Andra Stratton brings more than professional experience to her advocacy — she brings lived perspective. As a member of the Chan Zuckerberg Initiative's Rare As One team, Andra has helped build capacity in patient-driven research and advocacy organizations, while also having founded her own nonprofit for lipodystrophy. Andra also graciously serves as an ongoing, trusted partner to the Minor in Science and Patient Advoacy. In this Shared Ground reflection, she shares how the minor is preparing students to match heart with expertise.
Shared Ground: Where Heart Meets Expertise
In the rare disease community, we often say, "No one goes to school to learn how to run a rare disease nonprofit", reflecting the reality that most rare disease organizations emerge from crisis—founded by patients or parents thrust into advocacy after receiving a devastating diagnosis with few answers and even fewer resources.
The Minor in Science and Patient Advocacy (MSPA) is fundamentally changing this narrative. This groundbreaking program educates bright, compassionate, and motivated young professionals about the complex realities facing rare disease patients.

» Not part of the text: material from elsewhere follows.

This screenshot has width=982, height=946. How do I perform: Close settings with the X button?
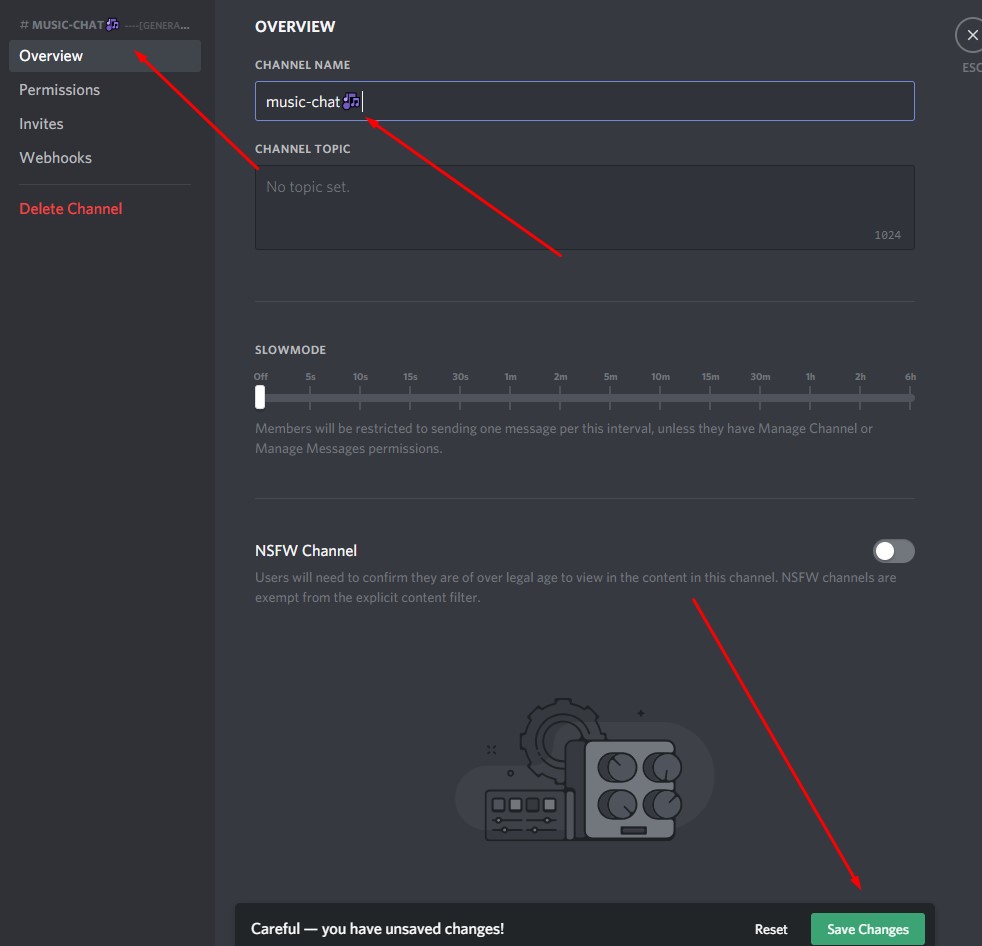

Whether these students eventually work in nonprofits, research institutes, medical institutions, or biotechnology companies, they enter their careers with essential tools and a deep understanding of what our community truly needs.

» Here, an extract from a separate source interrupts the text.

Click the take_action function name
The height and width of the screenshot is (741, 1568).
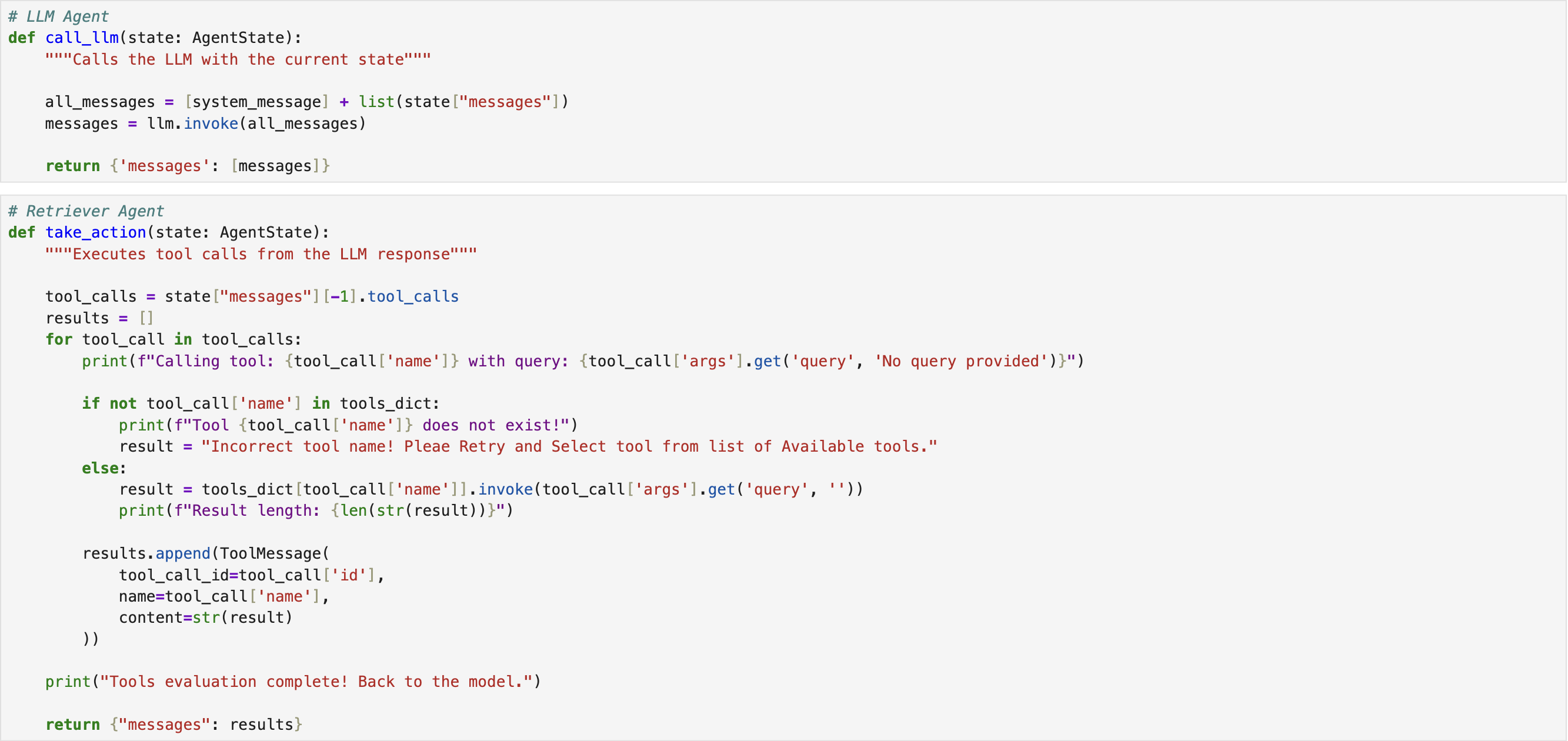95,232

I have had the privilege of working with students from Notre Dame’s MSPA in two distinct and impactful roles. First, as Program Manager of the Rare As One Network at Chan Zuckerberg Initiative, I have had the privilege to kick off new semesters of students with an overview of patient-driven research before the class launches into semester-long projects with a patient organization (many of whom have been Rare As One grantees and are actively building capacity with exciting projects). My second interaction with MSPA is via the summer internship program, where the organization I founded to support people with my disease, lipodystrophy, was paired with an intern for the summer of 2025.
Working with Rowan this summer provided a window into the important alignment between the values of the students who are pursuing an MSPA and the needs of small PAGs in the rare disease community. Rowan displayed both curiosity and compassion when learning about lipodystrophy, when researching the disease, when engaging with patients, and when sharing his learnings with medical professionals and other stakeholders at ENDO. The fresh perspective on the disease sparked new excitement for our team. We were regularly wowed when Rowan returned a project that had been assigned.

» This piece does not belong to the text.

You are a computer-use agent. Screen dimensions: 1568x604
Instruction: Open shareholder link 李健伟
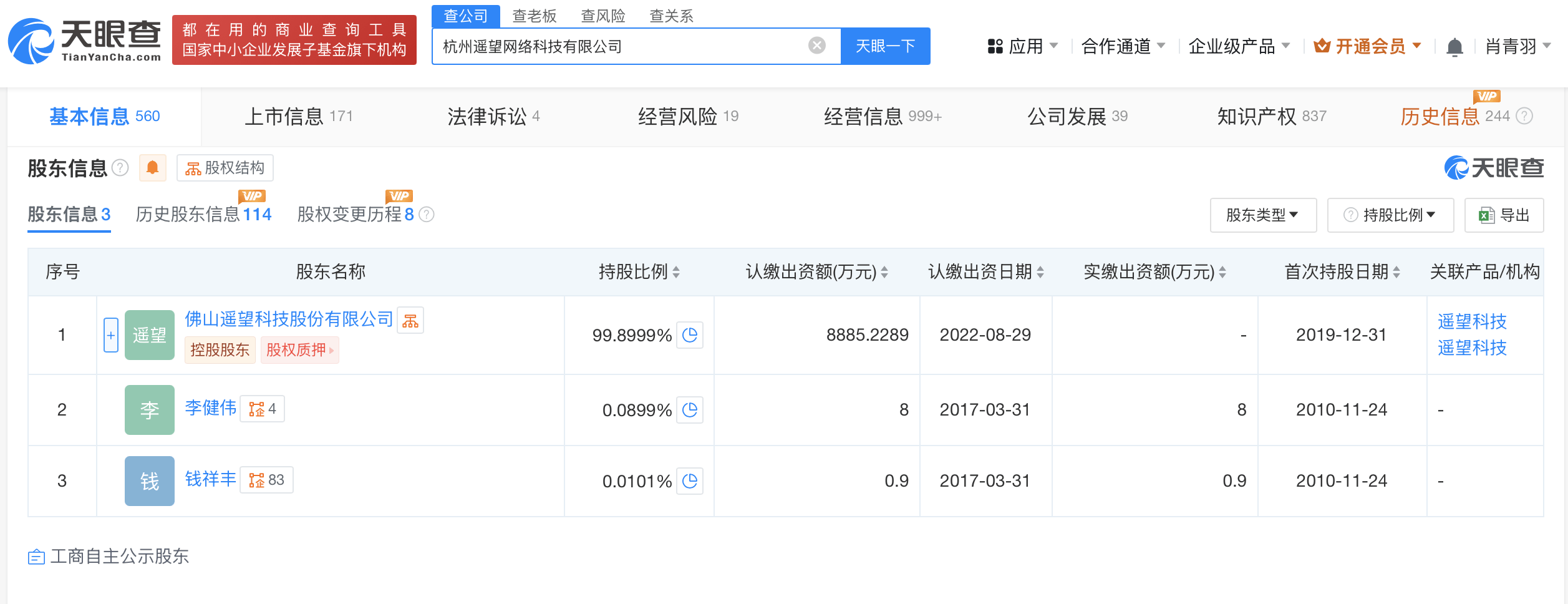click(x=210, y=408)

During semester kick-offs, I have observed that the real-time learning that makes the Notre Dame program so vital is its recognition that effective rare disease advocacy requires both heart and expertise. As students engage with patient advocacy groups (PAG), they learn the science, yes, but they also learn:
- How to bridge communication between researchers and patient communities
- How to identify and address the real-world challenges patients face daily
- How to transform patient experiences into actionable research priorities
The students further learn that behind every research question is a family waiting for answers. Behind every clinical trial is a community hoping for better days. Behind every data point is a human story of resilience, frustration, hope, and determination.
The future of rare disease research lies in our youth, and the MSPA program is leading the way." - Andra Stratton
Shared Ground is a guest-authored series featuring stories from the patients, caregivers, advocates, and community partners who collaborate with students in the Minor in Science and Patient Advocacy. These firsthand reflections explore what it means to learn together, and why lived experience belongs at the center of advocacy education.